* _What you have to do_
Lines before the one containing "The width and height of the screenshot is (640, 465)." are not copied; that line and every one after it, through the end of the material below, are printed exactly, without pictures.
START Input
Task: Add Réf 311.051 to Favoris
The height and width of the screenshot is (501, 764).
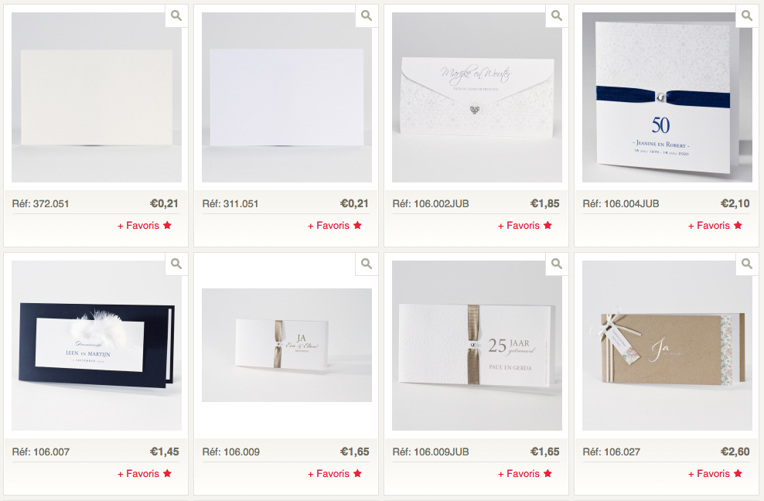Action: click(x=334, y=225)
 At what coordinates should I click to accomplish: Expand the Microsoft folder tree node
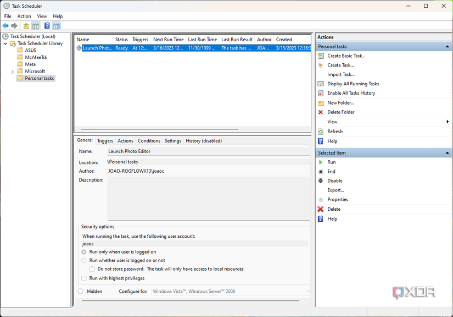pyautogui.click(x=13, y=72)
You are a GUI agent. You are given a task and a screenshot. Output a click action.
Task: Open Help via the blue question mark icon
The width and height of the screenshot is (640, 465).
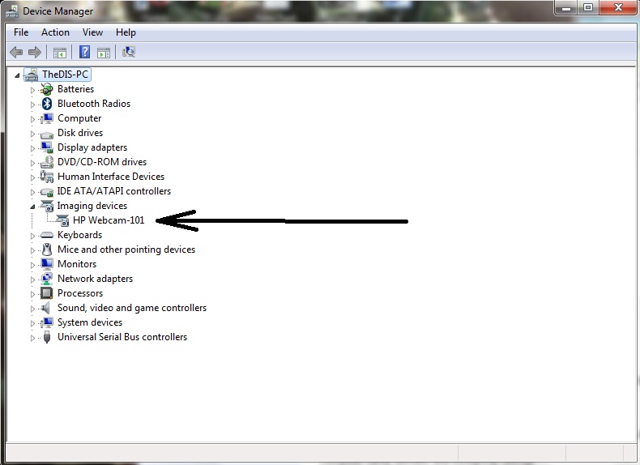84,53
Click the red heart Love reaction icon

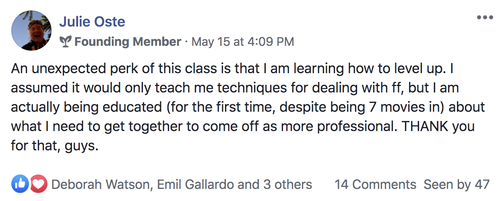(x=38, y=185)
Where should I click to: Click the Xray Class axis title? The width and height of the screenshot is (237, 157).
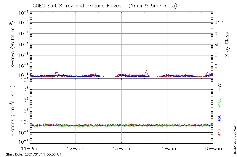point(227,44)
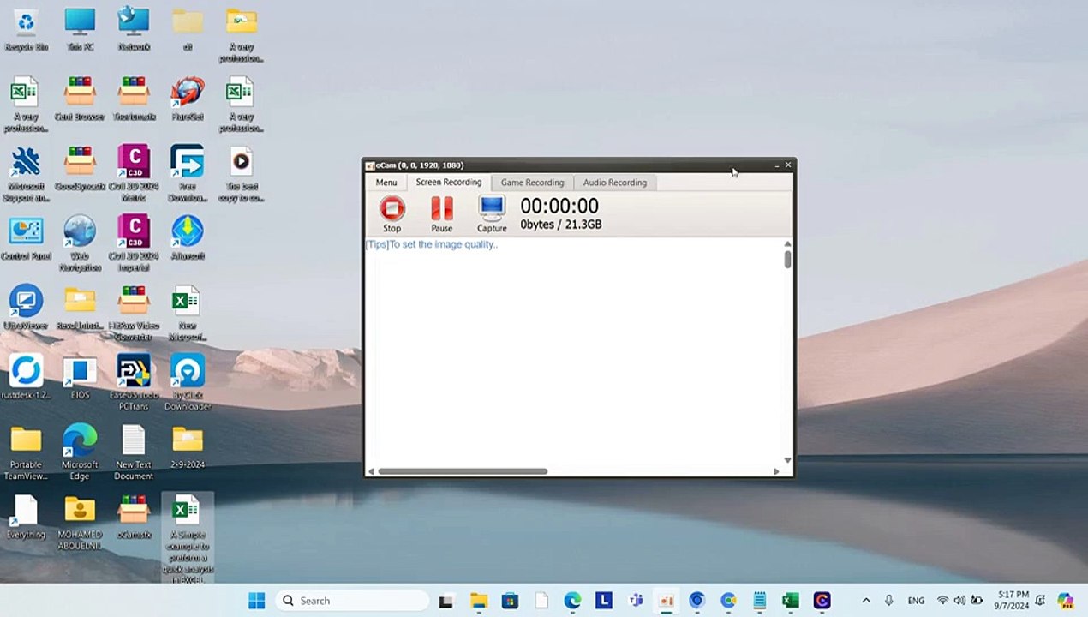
END Input
* _Worked solution_
The width and height of the screenshot is (640, 465).
84,53
Click the red heart Love reaction icon

(x=38, y=185)
Where should I click to: Click the Xray Class axis title? The width and height of the screenshot is (237, 157).
point(227,44)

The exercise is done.